"Blue Stratos" by Luca Turin
To any sentient male born before 1960, being told that Blue Stratos is in production is like finding out that 1975 Alfa Giulia Coupés are still made in Moldavia, cost € 1200 new, are available in Positano Yellow and Amaranth, and can be ordered on the Web. The first reaction is awestruck joy and disbelief, the second intense suspicion: can such a monument of obsolete grace have survived all these years without being tampered with ? Only last week, unaware of this resurrection, out of my wife’s earshot, I was discussing with a friend the defining smells of our early lives: Old Spice until 1965, Pino Silvestre till Brut came along, then Agua Brava and Blue Stratos before Eau Sauvage set in. Old Spice was always a bit too boring, Pino Silvestre too much like pine-scented cleaner, Brut never the same again after the ban on Musk Ambrette, Agua Brava a mite aspirational and Eau Sauvage too horribly refined. But the one that really hit the spot came in a plain bristol blue bottle with a white gull diagonally across it and lower-case Helvetica lettering: blue stratos.

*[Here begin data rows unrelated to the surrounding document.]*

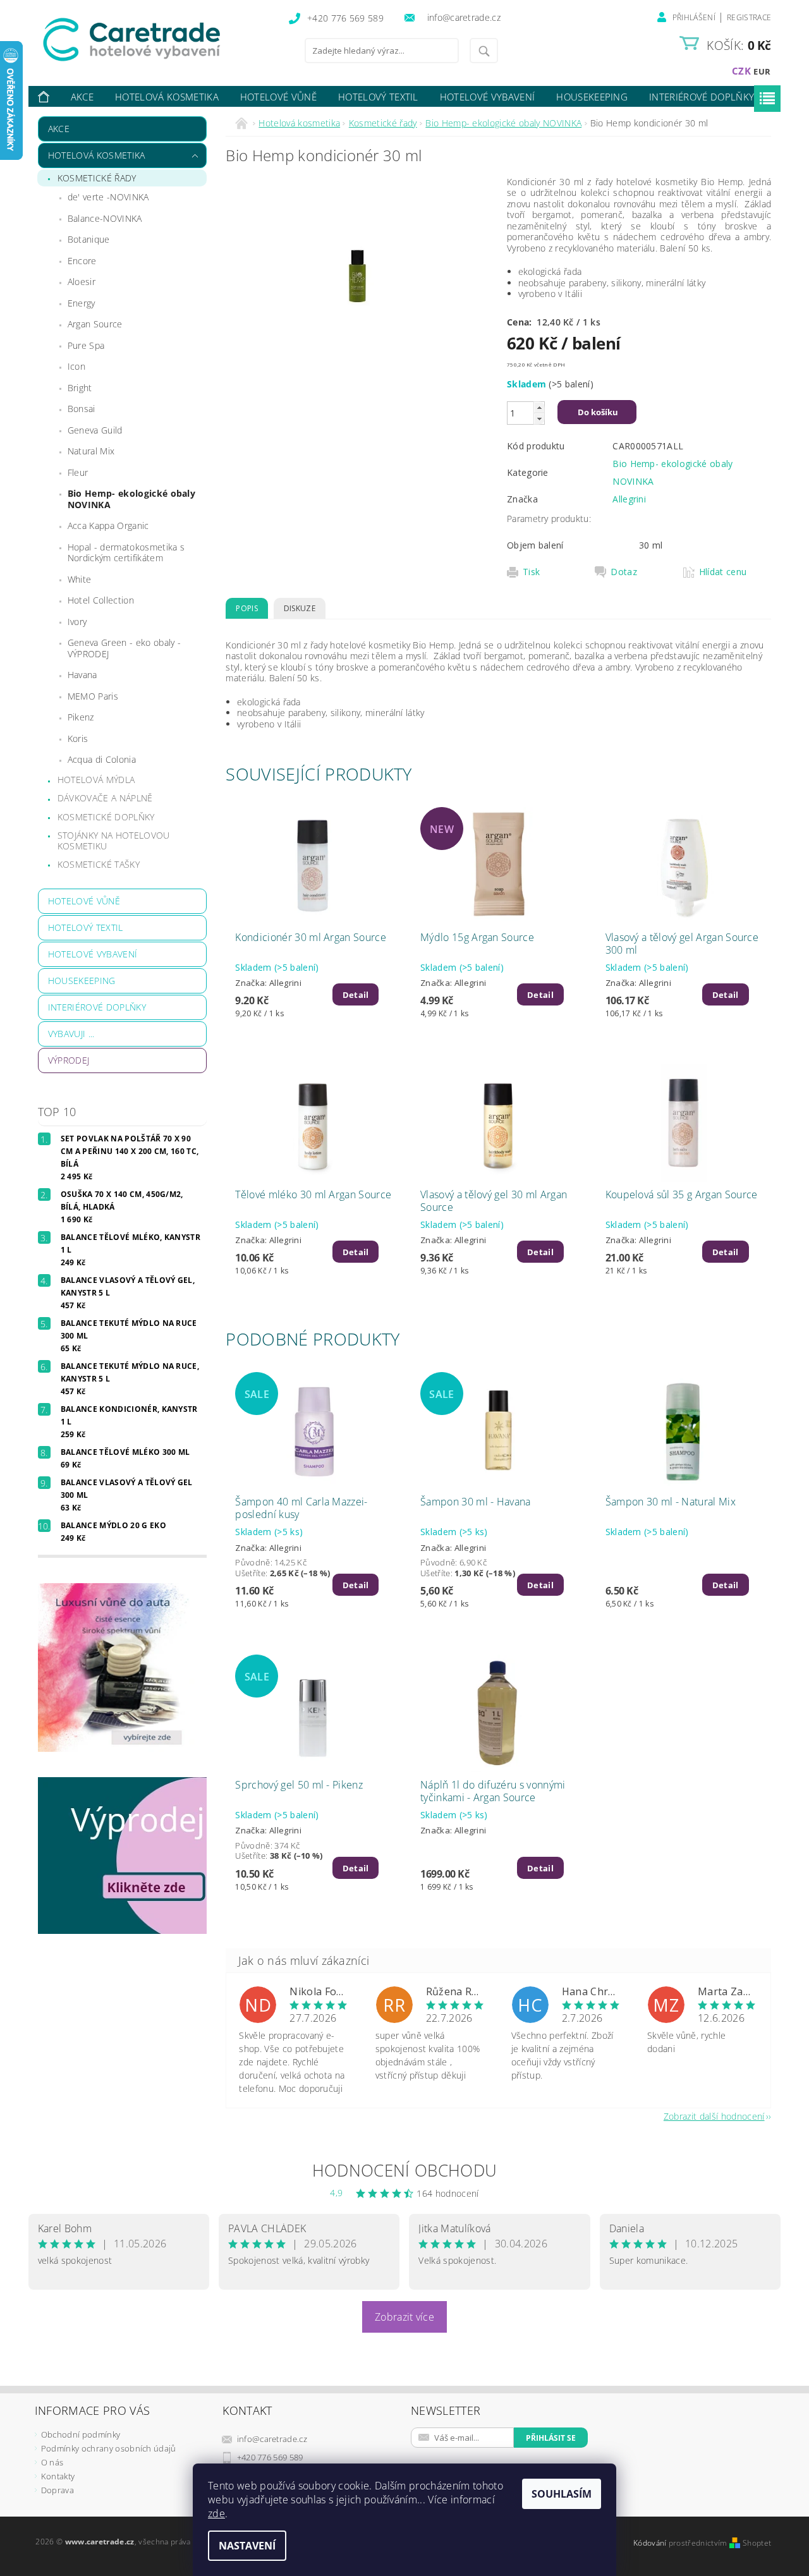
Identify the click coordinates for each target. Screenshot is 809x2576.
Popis (247, 608)
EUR (761, 71)
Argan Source (95, 324)
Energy (81, 303)
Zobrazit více (404, 2317)
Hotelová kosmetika (167, 96)
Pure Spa (86, 345)
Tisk (531, 572)
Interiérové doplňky (701, 96)
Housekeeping (592, 96)
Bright (80, 388)
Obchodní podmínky (80, 2434)
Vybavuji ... (71, 1034)
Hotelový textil (378, 96)
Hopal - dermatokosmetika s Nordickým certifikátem (126, 552)
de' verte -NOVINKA (108, 197)
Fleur (78, 472)
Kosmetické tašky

There was something about Blue Stratos that didn’t belong to the soapy, tuneless "after shave" idea, something childlike, halfway between talcum powder and vanilla sugar. You smelled it a few times on others and wondered what it was. It made you want more, like a little riff that turns a simple tune into a big hit. Later that night I was tempted to do a bit of dynamite fishing on Google to see which macerated relics of the past would float to the surface. Put in "Blue Stratos" between quotes to avoid secondhand Lancias, wait .11 seconds and there it is: The very same stuff, available from www.parfumsbleu.com!

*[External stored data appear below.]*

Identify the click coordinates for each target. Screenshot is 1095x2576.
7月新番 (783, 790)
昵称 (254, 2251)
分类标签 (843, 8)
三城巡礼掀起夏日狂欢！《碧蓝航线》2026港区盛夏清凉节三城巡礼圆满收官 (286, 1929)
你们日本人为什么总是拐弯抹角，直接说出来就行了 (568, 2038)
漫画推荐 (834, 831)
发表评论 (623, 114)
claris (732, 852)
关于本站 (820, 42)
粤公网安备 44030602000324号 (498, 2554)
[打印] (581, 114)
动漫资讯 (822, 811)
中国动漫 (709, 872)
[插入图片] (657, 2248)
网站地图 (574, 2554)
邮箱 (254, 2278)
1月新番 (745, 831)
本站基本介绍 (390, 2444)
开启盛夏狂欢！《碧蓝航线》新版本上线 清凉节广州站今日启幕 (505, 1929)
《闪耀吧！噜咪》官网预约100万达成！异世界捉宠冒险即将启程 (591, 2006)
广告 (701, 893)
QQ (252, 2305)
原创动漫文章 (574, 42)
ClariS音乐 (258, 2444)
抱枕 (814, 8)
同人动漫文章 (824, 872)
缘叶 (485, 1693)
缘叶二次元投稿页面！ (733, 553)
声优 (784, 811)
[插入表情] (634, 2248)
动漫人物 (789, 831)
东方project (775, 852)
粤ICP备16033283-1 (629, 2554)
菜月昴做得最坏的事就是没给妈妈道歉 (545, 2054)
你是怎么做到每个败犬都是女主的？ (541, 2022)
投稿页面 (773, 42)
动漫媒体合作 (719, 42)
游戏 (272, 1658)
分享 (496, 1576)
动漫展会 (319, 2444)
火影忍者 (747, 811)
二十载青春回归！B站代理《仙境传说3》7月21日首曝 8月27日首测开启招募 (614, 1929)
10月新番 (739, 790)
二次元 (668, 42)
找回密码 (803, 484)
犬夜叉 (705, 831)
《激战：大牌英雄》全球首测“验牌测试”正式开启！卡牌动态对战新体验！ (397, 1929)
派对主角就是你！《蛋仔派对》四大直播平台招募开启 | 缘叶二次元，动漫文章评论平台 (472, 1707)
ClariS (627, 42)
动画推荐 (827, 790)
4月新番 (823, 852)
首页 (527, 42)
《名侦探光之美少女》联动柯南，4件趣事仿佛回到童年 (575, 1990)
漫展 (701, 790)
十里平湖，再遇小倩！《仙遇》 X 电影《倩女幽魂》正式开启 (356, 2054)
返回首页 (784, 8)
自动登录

An interview with Tim Foley, CEO, explains that the giant Procter and Gamble bought Stratos from Shulton, then "rationalised" its products. In the perfume industry, as in ancient Sparta, that means shooting the old and the lame. Blue Stratos came up for sale. Foley borrowed money from everyone and bought the whole thing for the price of a semidetached three-bedroom house in Far North London. The sample came in the mail this morning, and I opened it with trepidation. Would it work ? Perfumes are tricky creatures, the smallest change is like a typo in a password: nothing happens. Ten minutes later, the Doors of Memory had opened wide. Blue Stratos is risen.